The GALA Trial showed similar results between LA and GA during CEA, with slightly lower rate of perioperative TIA/stroke occurrence, myocardial infarction and death for LA. However, these differences had no statistical significance (9).

In other experiences LA showed many advantages over GA in term of myocardial infarction reduction, haemodynamic stability and cost effectiveness (10). Kfoury et al (11) showed superiority of LA over GA in terms of reduction of neurologic (OR=2.64, 95% CI: 1.09-6.85) and cardiologic complications (OR=7.33, 95% CI: 0.82-347.3) on 1127 procedures carried out under either general or local anaesthesia (11).

GAPC demonstrated to be a safe procedure, comparable to LA in term of neurologic and cardiologic complications (12-15).

The role of NTT is not well defined in literature and no clear evidence regarding superiority of selective over routine shunting are available (1). Although this lack of evidences, some experiences provides important information about patients at high risk for neurologic intraoperative complications identified by intraoperative NTT and shows the importance of selective shunting in these patients (16, 17).

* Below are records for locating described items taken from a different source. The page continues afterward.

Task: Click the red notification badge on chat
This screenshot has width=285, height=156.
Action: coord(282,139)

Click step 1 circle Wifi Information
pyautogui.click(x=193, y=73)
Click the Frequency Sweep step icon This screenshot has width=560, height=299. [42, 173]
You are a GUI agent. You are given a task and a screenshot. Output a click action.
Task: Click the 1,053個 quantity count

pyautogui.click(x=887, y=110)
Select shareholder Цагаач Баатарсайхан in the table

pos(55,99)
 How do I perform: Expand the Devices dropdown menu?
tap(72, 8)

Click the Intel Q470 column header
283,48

GAPC allows a reliable neurologic monitoring, with strictly selective shunting (4.8% in our experience). Internal carotid artery shunt placement, although is a safe procedure, can bring adjunctive complications due to arterial wall damage and could lead to a longer intervention time (17). In our experience, the mean internal carotid clamping time was 48.2±13.5 minutes and no perioperative TIA/stroke occurred.

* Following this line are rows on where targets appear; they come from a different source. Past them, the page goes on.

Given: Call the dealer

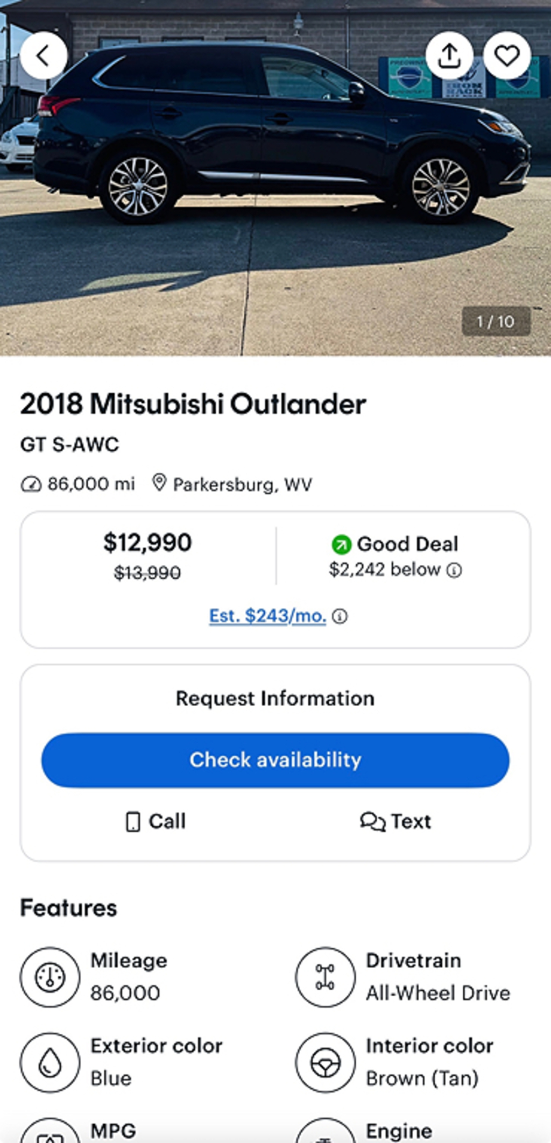Looking at the screenshot, I should (156, 821).
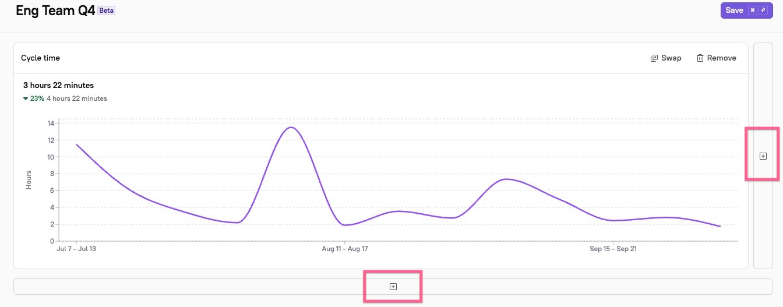Click the Enter key icon in Save
This screenshot has height=307, width=783.
click(762, 10)
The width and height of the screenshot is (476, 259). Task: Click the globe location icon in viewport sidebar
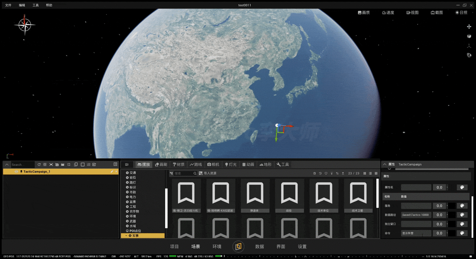(469, 55)
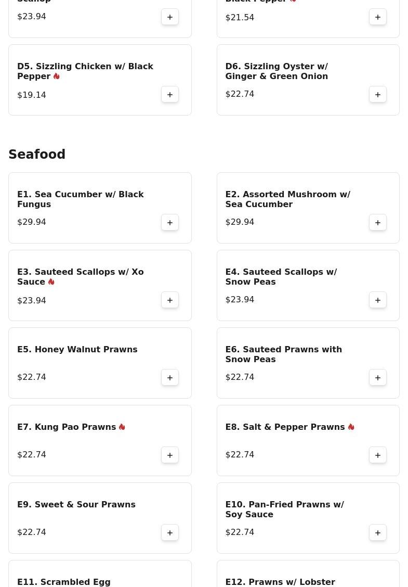Add E2 Assorted Mushroom w/ Sea Cucumber

[x=378, y=223]
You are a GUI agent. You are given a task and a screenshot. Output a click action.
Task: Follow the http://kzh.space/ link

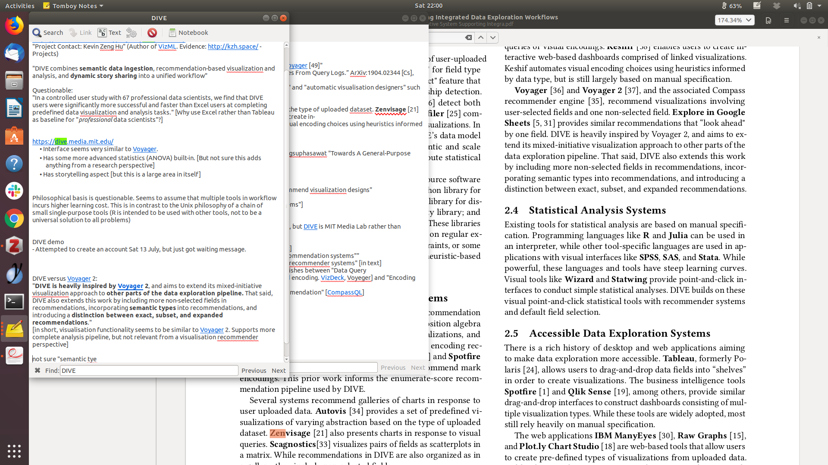[x=233, y=47]
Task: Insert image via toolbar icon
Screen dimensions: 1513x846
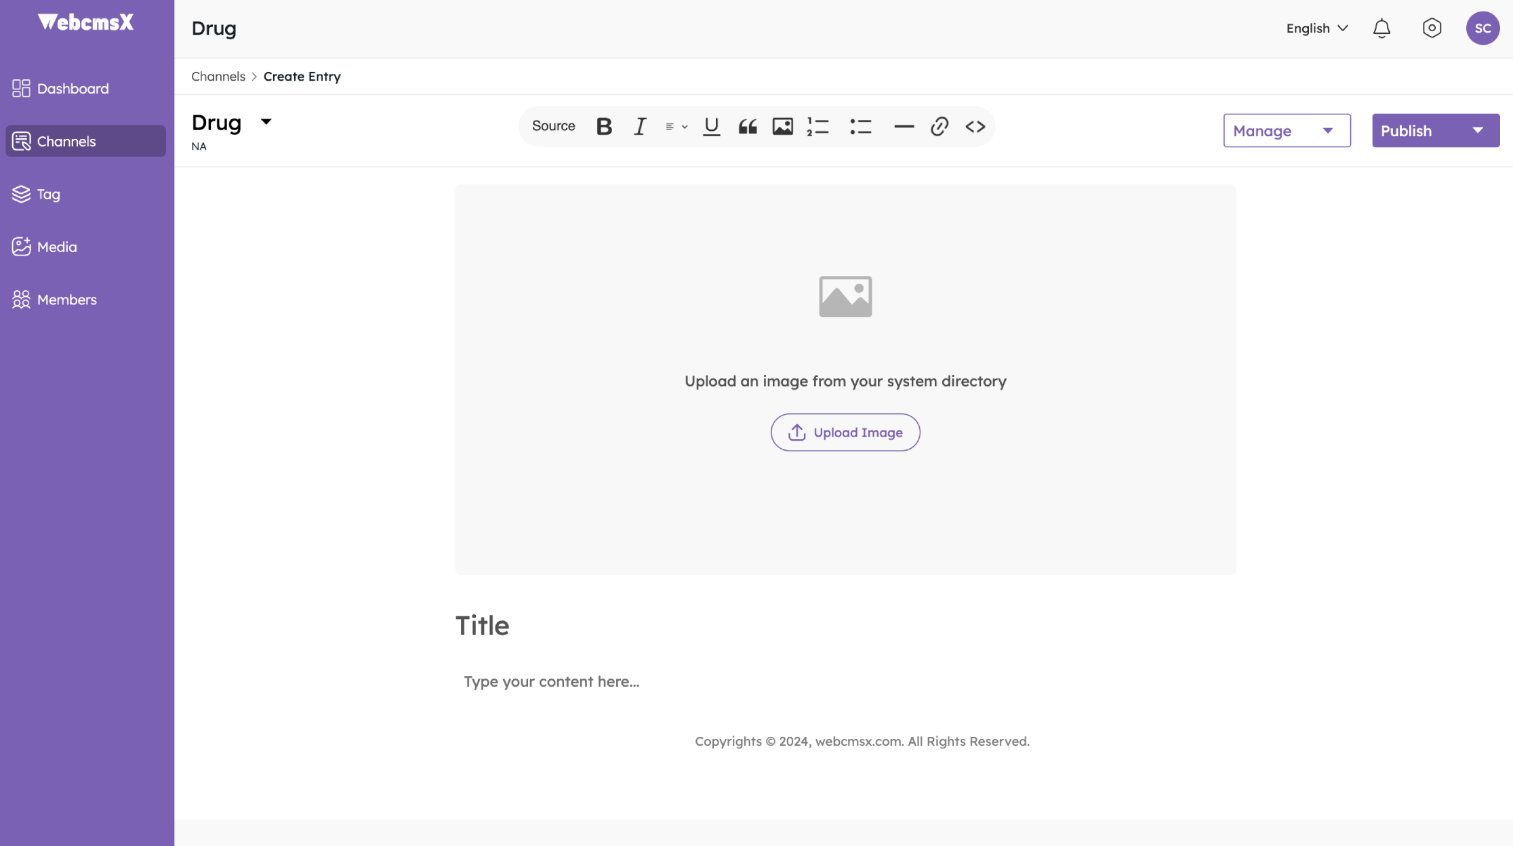Action: 782,127

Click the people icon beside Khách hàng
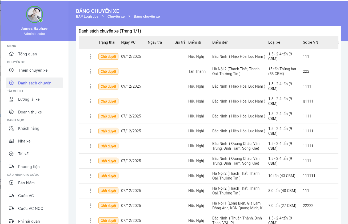click(11, 128)
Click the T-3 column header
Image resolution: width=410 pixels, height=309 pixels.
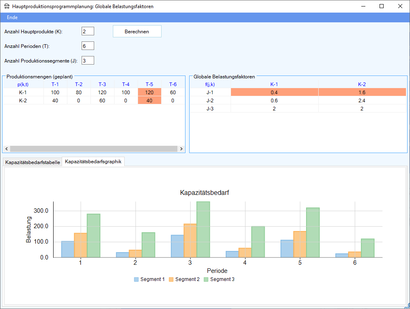click(102, 84)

These data may suggest that ICA clamping time during CEA doesn’t influence perioperative neurological outcome. Also in the 27 symptomatic patients, with extremely unstable plaque, no neurological complications occurred during perioperative period, showing the effectiveness of this anaesthetic and surgical technique for reduction of complications after CEA.

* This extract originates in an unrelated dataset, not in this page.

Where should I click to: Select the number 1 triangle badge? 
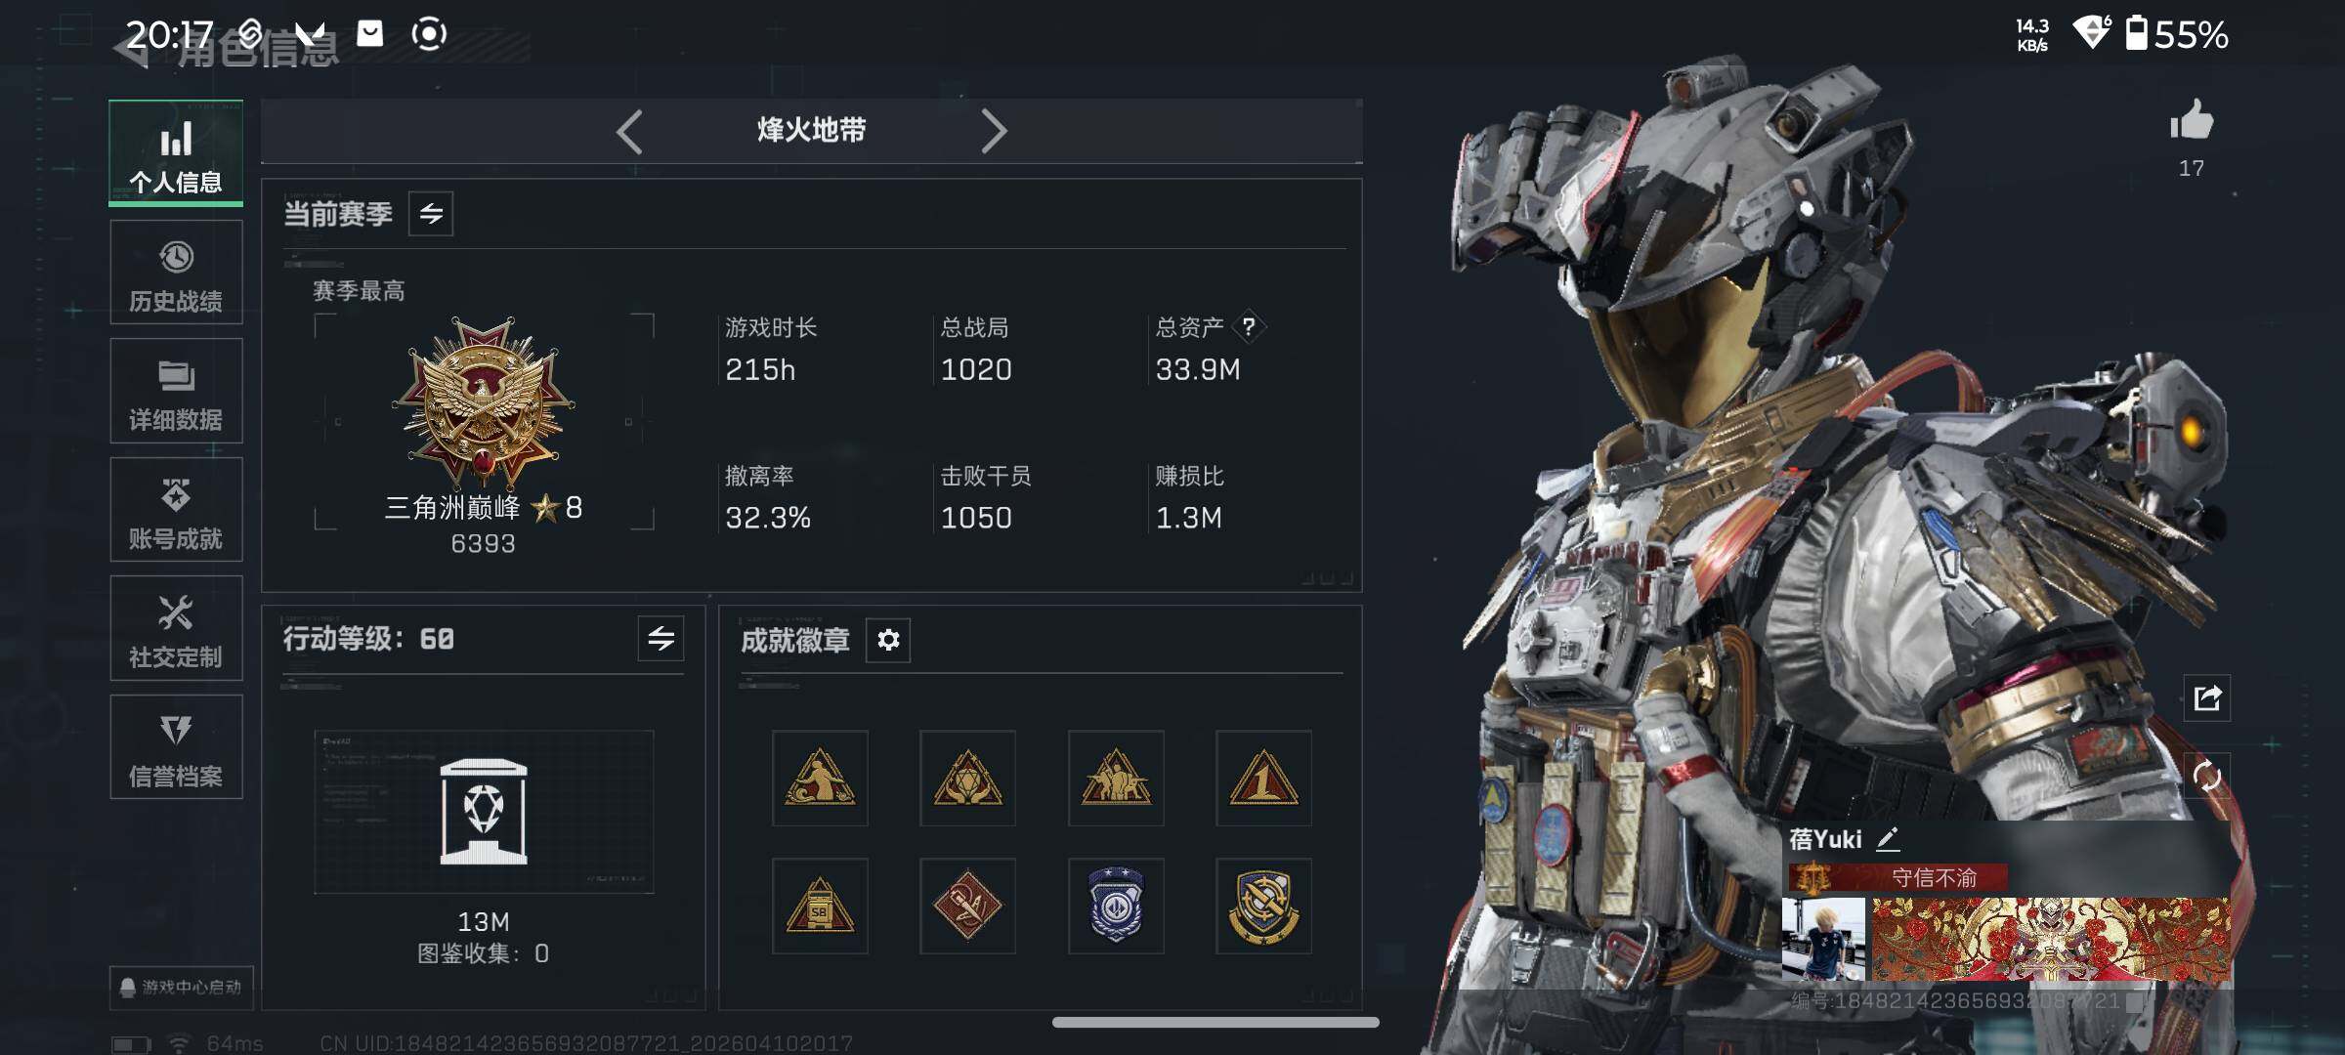coord(1263,778)
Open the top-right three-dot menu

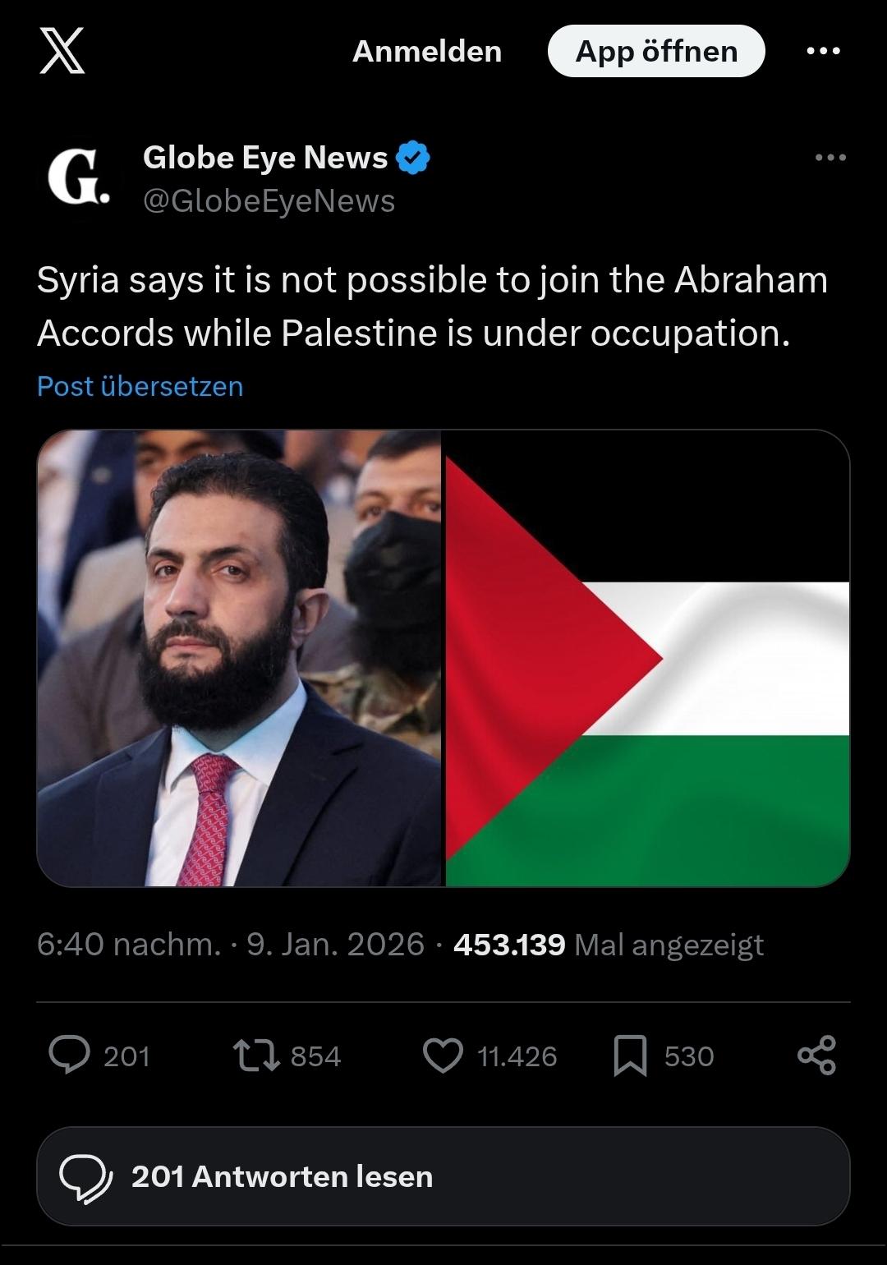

Our experience showed a rate of reintervention in the perioperative period of 2.8%, aligned with other experiences (9). All reintervention were performed for neck haematoma development and consisted in surgical drainage on first post-operative day. In 2/3 of cases, this complication occurred in patients with atrial fibrillation receiving LMWH twice daily. The increased risk of haemorrhagic complications after CEA in patients receiving LMWH is been already reported in literature (18).

Also the surgical technique plays an important role for prevention of neurologic complications. The preliminary CCA dissection and cross-clamping may reduce the risk of embolic event, that are mainly responsible for hypoperfusion or intraoperative stroke during CEA (15). Once the CCA is cross-clamped and the ICA blood flow is interrupted, the ICA dissection can be performed with lower risk of plaque embolization (7).

This study present a preliminary experience limited by the small sample size and the retrospective analysis, although the data were prospectively collected.

Conclusions

CEAperformed under GAPC with standardized carotid cross-clamping technique is a safe protocol for reduction of neurological and cardiologic complications, allowing reliable neurologic monitoring and stable anaesthetic management. This protocol has shown to be also well tolerated by patients and surgeons, with a low rate of conversion to GA.